= Process tracing in psychology =

Process tracing methods in psychology are defined as observations which are made before the participant has come to a decision. These observations are used to present us with information regarding the psychological processes occurring within a participant, while they are weighing their choices. More specifically, process tracing methods examine participant's information acquisition process, how much information or content they've acquired, for how long this process occurred etc. Process tracing methods can also test the subtleties of decision making, since how the information is presented can change decisions, which can shed more light in what influences decisions and how people process information. Most of these methods are considered to be particularly unobtrusive, since the processes that they study are generally natural (i.e. eye gazing), and do not interfere with the decision process. Process-tracing in psychology can consist of various methods, namely observational, experimental, physiological, or neuroscientific.

There are two criteria that process tracing methods which study psychological processes should fit. Primarily, there has to be some measurable cognitive changes during the process, and secondarily, the data being collected must test the hypothesis made.

==Methods==
What differentiates process tracing methods from other methods that study decision making, is that they usually aim to study the processes which are occurring before or during the time a decision is made. For example, the measurement of reaction time cannot be considered a process-tracing method, since although they study the amount of time it takes for a participant to make a decision, they do not shed light on the cognitive processes underlying it.

There are many different ways underlying cognitive decision making can be studied, but there are three main methods in which process-tracing techniques are divided. Movement-based measures provide data on information research patterns. Subject reports measures observe decision strategies usually through having the participants verbalize their thought processes. Peripheral psychophysiological measures quantify arousal and cognitive effort.

=== Method 1 - Movement-based methods ===
Movement-based methods are used for tracing information acquisition. Some specific ones are eye tracking (Eyegaze), mouse tracing (Mouselab), or other active information search methods. These methods avoid participant self report and various other process interruptions. Furthermore, they are less expensive, and have a wider outreach than other methods, which makes them highly attractive to study various cognitive processes.

The methods, however, can have differences between each other. For example, it has been reported that computerized tools such as mouse tracing take longer to assess information than do methods such as eye gaze. There is further research to be done regarding the complete consequences of the difference between these methods.

=== Method 2 - Subject reports ===
Methods for tracing information integration are used after the participant has presumably formed a perception of the information presented to her. These methods aim to study how the information is integrated after it has been introduced, and how that integration leads to a choice. A popular model to study information integration is verbalized thoughts. Unlike movement-based methods, verbal methods are more direct, they aim to measure the internal process and not the behavior of the participant.

=== Method 3 - Peripheral psychophysiological processes ===
Psychophysiological processes focus primarily on studying how different brain regions are activated during decision making.
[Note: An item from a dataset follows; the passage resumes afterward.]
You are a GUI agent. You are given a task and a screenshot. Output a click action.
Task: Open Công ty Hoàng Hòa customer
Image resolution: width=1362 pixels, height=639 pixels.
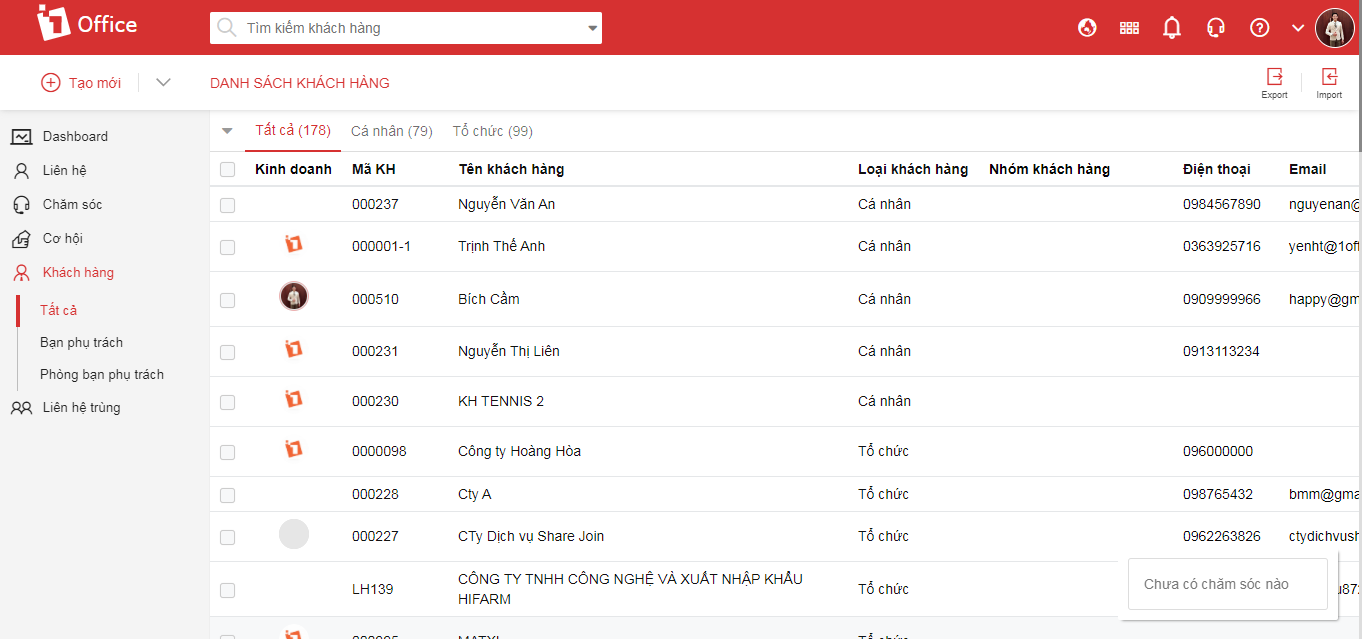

The techniques of this method include electrodermal activity, pupil dilation, or fMRI. Such methods are now being used to shed light in organizational neuroscience, specifically decision making

==Advantages==
Before process-tracing, the study of cognitive processes relied on participants reporting experienced difficulties during or after the experiment, which would potentially result in the participant justifying their process, participant anticipating the questions and therefore providing a biased description, and participant having difficulties recalling process and therefore misreporting it. As mentioned above, current process-tracing methods allow us to infer cognitive processes without interrupting natural cognitive procedures. Methods such as measuring heart rate have shed light in choices related to risk aversion. Methods such as fMRI and EEG shed light on the neural circuits involved in decision making and how they interact with each other. Methods such as TMS allow research to observe behavioral change by intervening in neural circuits. Additionally, computational neuroscience is developing in a way that allows us to replicate these mechanisms and further analyze them through data.

==Limitations==
There are a few limitations that come with process-tracing methods, primarily because some methods are more intrusive than others, and with intrusive methods one should be cautious with the results they produce. Distortion risks could be presented when using methods such as cameras or microphones for observation, or when presenting information to participants in different ways. We can also not discount the potential risks of these experiments happening in unnatural environments, especially when involving such methods as fMRI scans

As mentioned above, different process tracing methods require different levels of effort in order to analyze data. It is still a question whether the usage of different process tracing methods changes the decision-making process, and therefore provides us with different results. It is also a question how each process tracing method could potentially change the results, and how can we control for this interruption in validity?. For example, Russo (1977) changed supermarket shopper's choices by pushing them towards purchasing products with lower unit prices.